/pgpsl

Public Suffix List support for PostgreSQL

Primary LanguagePLpgSQLPostgreSQL LicensePostgreSQL

psl 1.0.0

This extension contains a single PostgreSQL function, registered_domain(), that uses the Public Suffix List to return the registered domain within which a hostname exists.

Installation

To build it, do this:

make
make install
make installcheck

If you encounter an error such as:

"Makefile", line 8: Need an operator

You need to use GNU make, which may well be installed on your system as gmake:

gmake
gmake install
gmake installcheck

If you encounter an error such as:

make: pg_config: Command not found

Be sure that you have pg_config installed and in your path. If you used a package management system such as RPM to install PostgreSQL, be sure that the -devel package is also installed.
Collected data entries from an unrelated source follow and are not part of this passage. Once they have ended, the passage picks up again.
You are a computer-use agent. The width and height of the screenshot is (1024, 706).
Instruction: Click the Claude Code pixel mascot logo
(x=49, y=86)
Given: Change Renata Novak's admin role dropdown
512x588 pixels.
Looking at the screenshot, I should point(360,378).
If necessary tell the build process where to find it:

env PG_CONFIG=/path/to/pg_config make && make installcheck && make install

If you encounter an error such as:

ERROR:  must be owner of database regression

You need to run the test suite using a super user, such as the default "postgres" super user:

make installcheck PGUSER=postgres

Once psl is installed you can add it to a database by running, as a superuser:

CREATE EXTENSION psl;

Psl uses a compiled-in copy of the public suffix list, with no way to dynamically update it after it has been built. A snapshot is included in the distributed soure, but you can update that to the latest version by running make fetch.

Usage

registered_domain() will return the enclosing domain for any hostname, folded to lower case.
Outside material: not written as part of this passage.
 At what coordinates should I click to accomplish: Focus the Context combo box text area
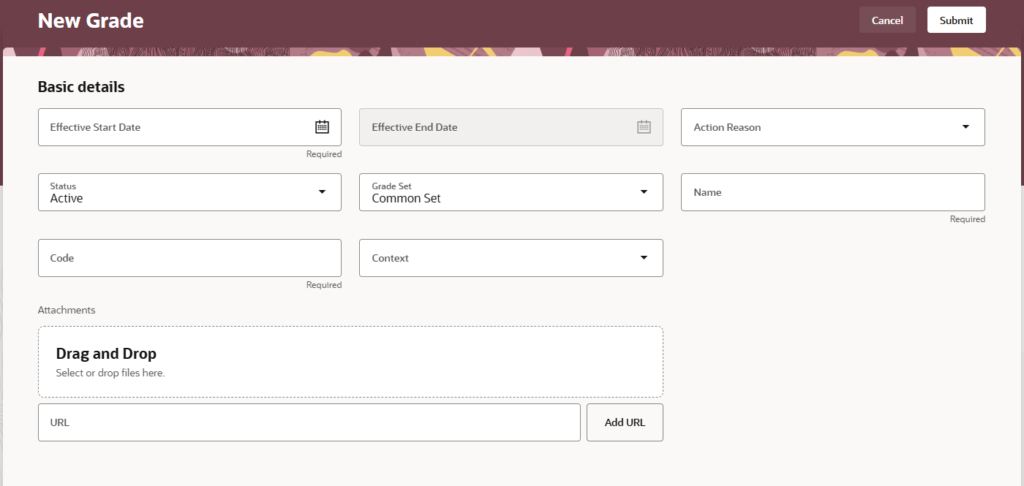[495, 258]
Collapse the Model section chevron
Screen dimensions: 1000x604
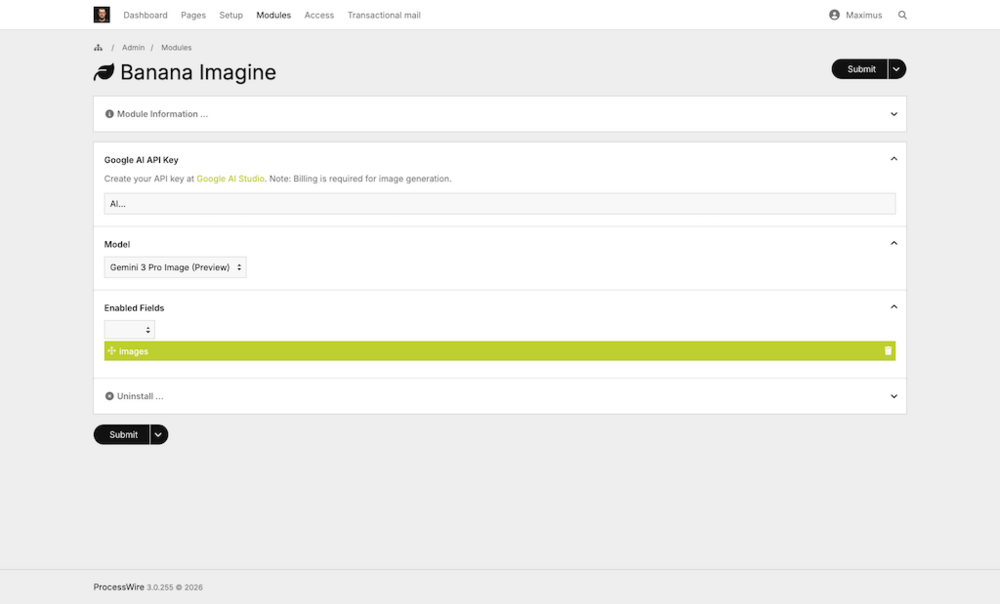coord(894,243)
For a registered domain it will return the domain itself. For a top level domain or a hostname without periods it will return null.

As a special case, if passed an apparently correct hostname with a top level domain it doesn't recognize it will return the final two components of the hostname.

steve=# select registered_domain('foo.bar.blighty.com');
 registered_domain
-------------------
 blighty.com
(1 row)

steve=# select registered_domain('blighty.co.uk');
 registered_domain
-------------------
 blighty.co.uk
(1 row)

steve=# select registered_domain('www.blighty.co.uk');
 registered_domain
-------------------
 blighty.co.uk
(1 row)

steve=# select registered_domain('co.uk');
 registered_domain
-------------------

(1 row)

steve=# select registered_domain('co.uk.ie');
 registered_domain
-------------------
 uk.ie
(1 row)

Bugs

The upstream code from regdom-libs is broken in that the PHP code used to preprocess the PSL for the C code to read errors out. Attempting to fix that causes the embedded PSL to be corrupt in a way that causes things to SEGV. Either it needs to be fixed or replaced.

Copyright and License

Copyright 2018 Steve Atkins

This module is free software; you can redistribute it and/or modify it under the PostgreSQL License.

The core functionality is from regdom-libs, code released under the Apache license.

Test vectors were taken from libpsl, under MIT license.